If any veto dimension scores 0.0, Tier 1 issues an immediate DENY and evaluation stops.

Exception: if human_override is the only vetoing dimension, Tier 1 issues ESCALATE instead of DENY — the action is queued for human review, not permanently rejected.

Tier 2: Weighted Evaluation

The UCS engine. Combines all 14 dimension scores into a Unified Confidence Score using configured weights. Most actions are decided here.

UCS ≥ allow threshold → ALLOW
UCS ≤ deny threshold → DENY
UCS in the ambiguity zone → pass to Tier 3

Default thresholds: allow at 0.70, deny at 0.30. Configurable per preset (strict uses 0.75/0.35, ultra strict uses 0.85/0.45).

Cost-Sensitive Thresholds

Tier 2 thresholds can be static (from RuntimeConfig) or dynamic (derived from a CostProfile on the agent's BehavioralContract). When enable_cost_sensitive=True, the ThresholdEngine computes per-evaluation thresholds using signal detection theory, and passes them to TierTwoEvaluator as dynamic_allow / dynamic_deny.

Dynamic thresholds are recorded in behavioral provenance for auditability. The verdict's modifications dict includes a "derived_thresholds" entry with the allow/deny values, source, and cost profile summary.

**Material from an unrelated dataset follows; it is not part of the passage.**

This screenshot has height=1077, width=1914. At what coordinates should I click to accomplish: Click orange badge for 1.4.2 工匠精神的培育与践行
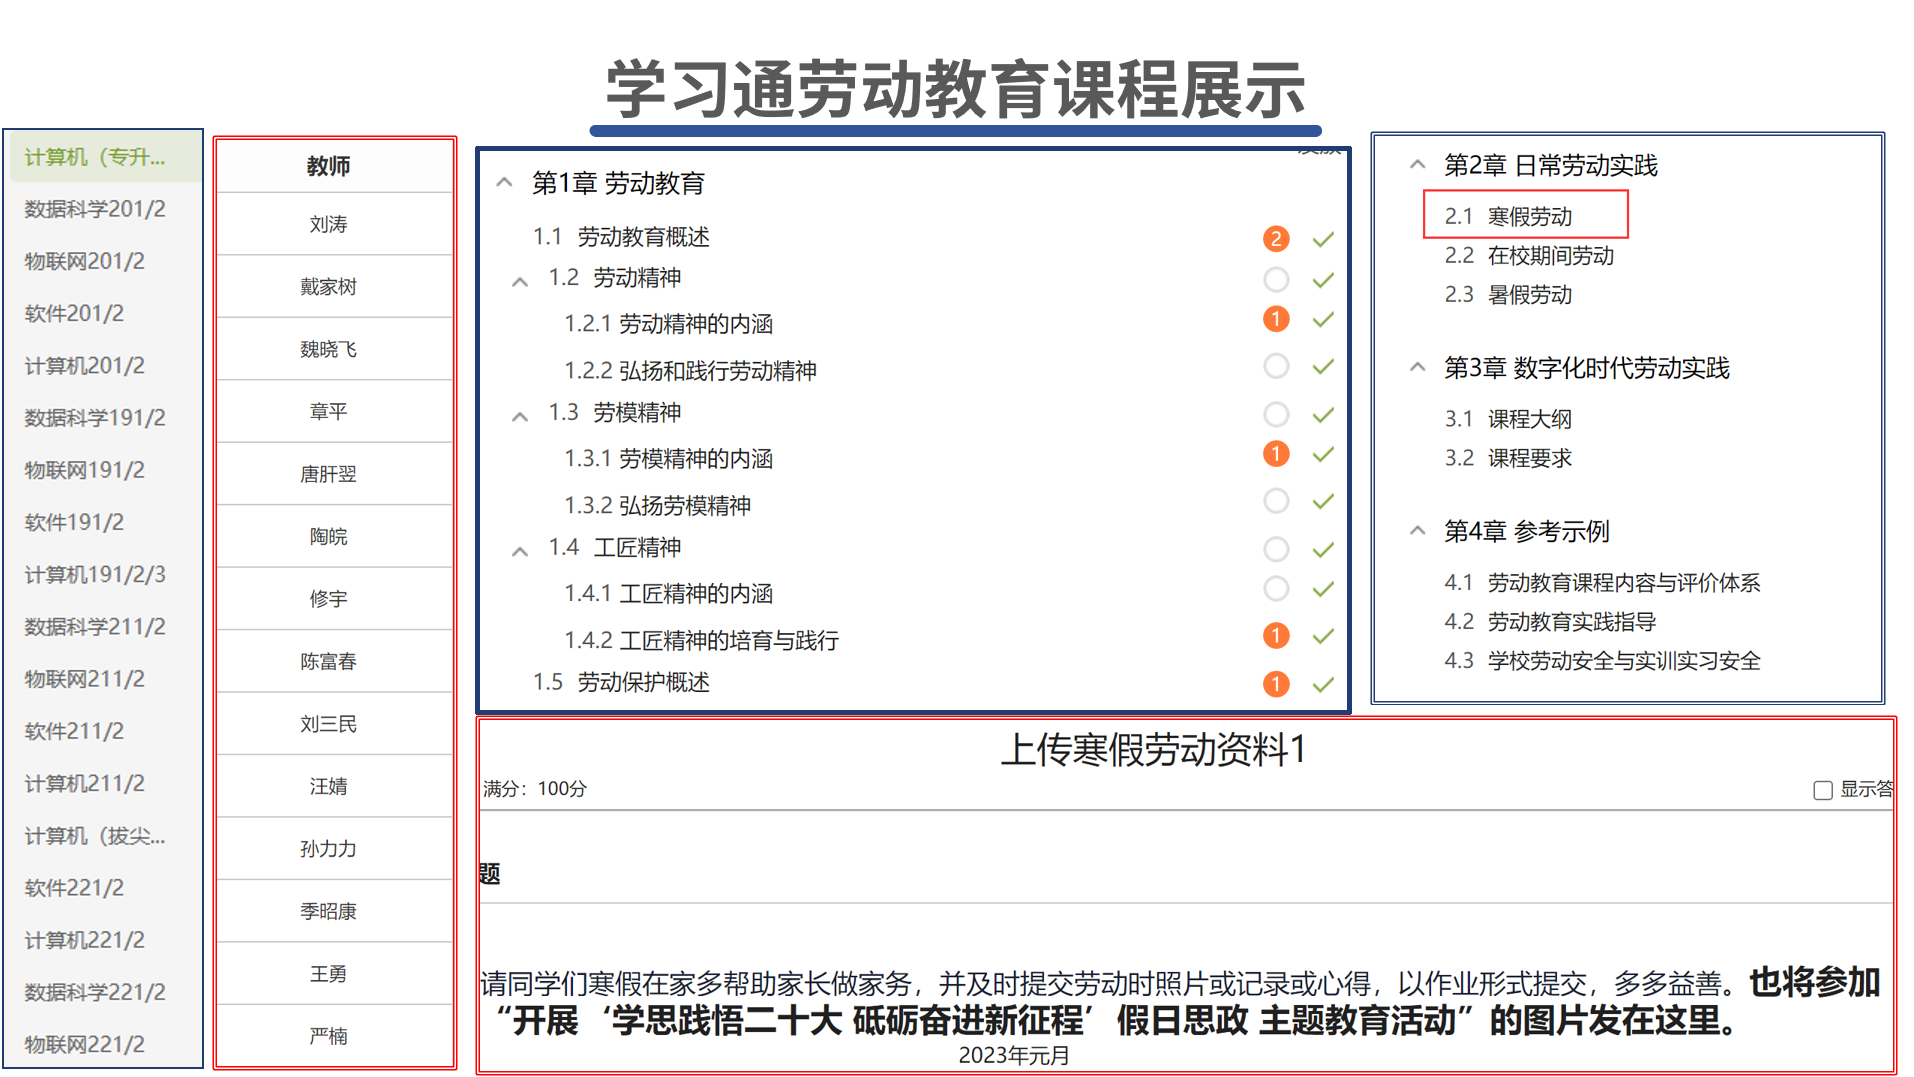(1275, 636)
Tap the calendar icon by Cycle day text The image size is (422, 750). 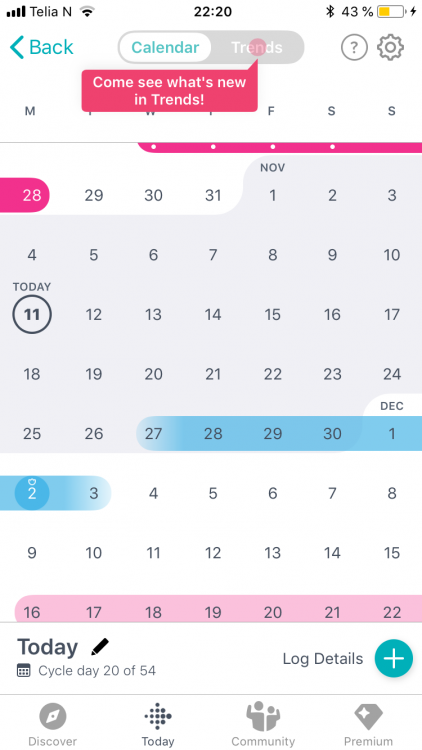[23, 671]
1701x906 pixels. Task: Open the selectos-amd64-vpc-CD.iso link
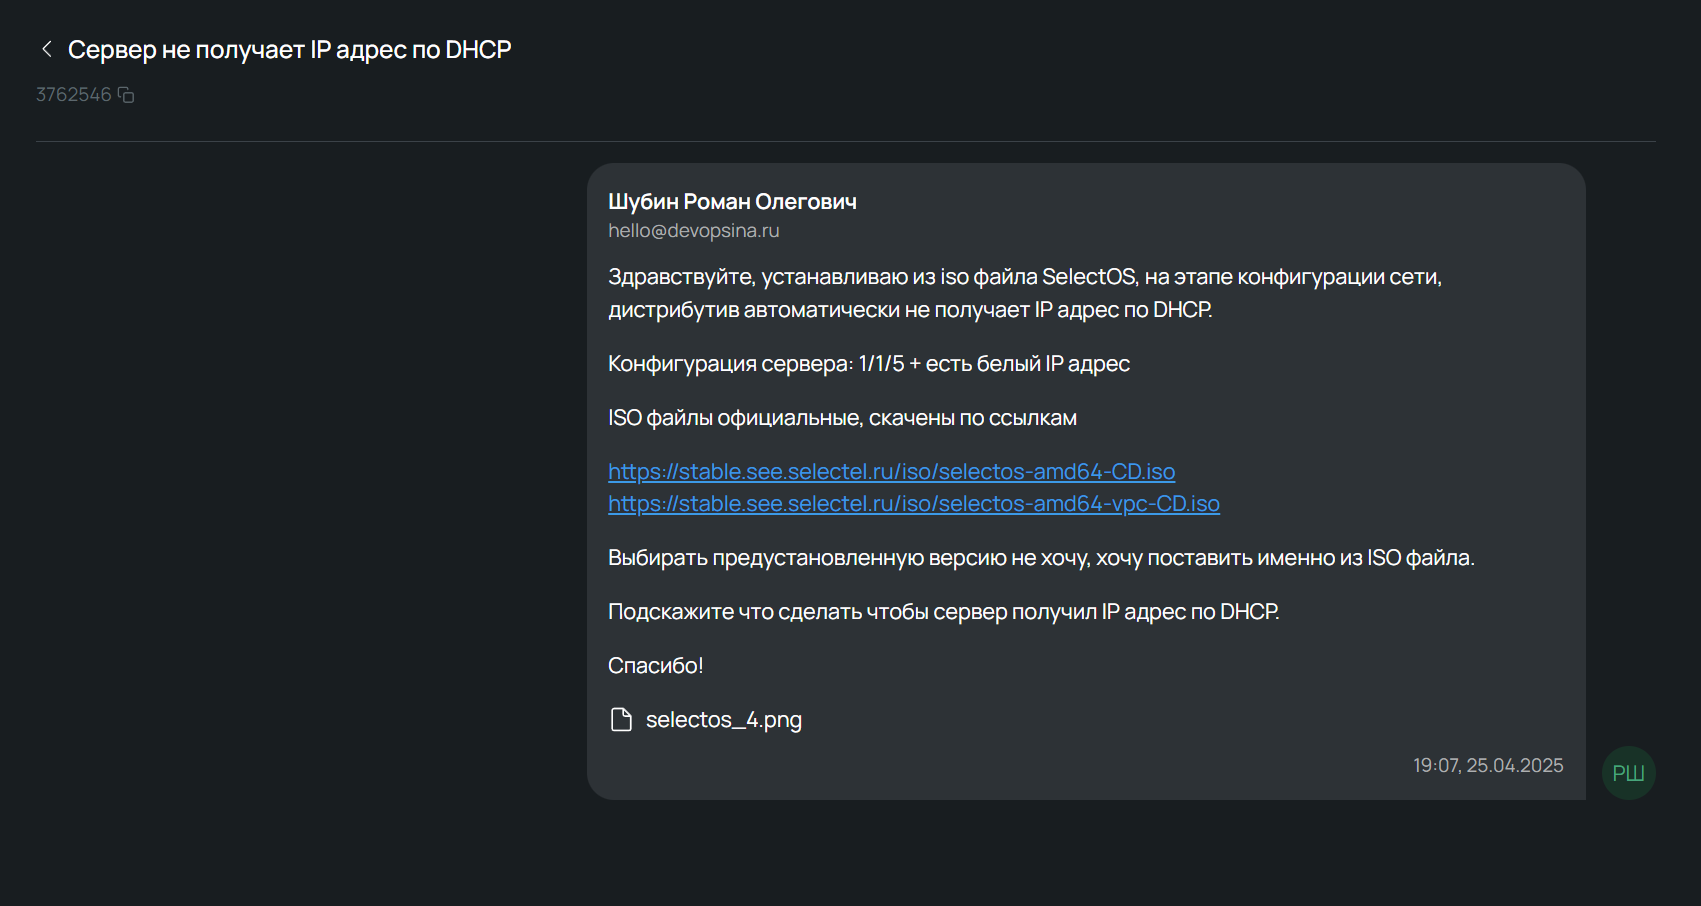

When dynamic thresholds are not available (no cost profile or feature disabled), Tier 2 falls back to the static thresholds — behavior is identical to the default configuration.

Tier 3: Deliberative Review

Handles ambiguous cases that Tier 2 couldn't resolve.

VOI-Driven Flow (when `enable_voi_escalation=True`)

When VOI is enabled, Tier 3 replaces the simple trust-threshold escalation with a decision-theoretic approach. The flow is:

Custom deliberators run first (application-specific logic). If any returns a verdict, it's final.
VOI computation: The VOIEngine computes a Value of Information score from dimension entropy, trust uncertainty, and cost sensitivity.
Trust floor (default 0.2): Trust below this always escalates regardless of VOI — a safety override.
VOI > escalation cost: If the expected information gain from human review exceeds the cost, escalate.
VOI-informed autonomous decision: When VOI is too low to justify escalation:
- UCS > 0.5 → ALLOW
- UCS ≤ 0.5 + high false-allow cost (≥ 0.6) → DENY
- UCS ≤ 0.5 + low false-allow cost → ALLOW (low stakes)

All VOI-driven verdicts include metadata["voi_result"] with the full VOI computation for auditability.

Enabling VOI Escalation

from nomotic.runtime import GovernanceRuntime, RuntimeConfig

runtime = GovernanceRuntime(RuntimeConfig(
    enable_voi_escalation=True,
    enable_contracts=True,  # Required for cost profile access
))

Example: Same UCS, Different Outcomes

An ambiguous action with UCS 0.45:

Without VOI (default): Trust 0.5 → falls through to critical dimension check or default ALLOW.
With VOI + CONSERVATIVE profile: High false-allow cost → DENY (VOI too low to escalate, but stakes are high).
With VOI + PERMISSIVE profile: Low false-allow cost → ALLOW (stakes are low, autonomous decision is fine).
With VOI + high dimension disagreement: Dimensions conflict → ESCALATE (human review has high expected value).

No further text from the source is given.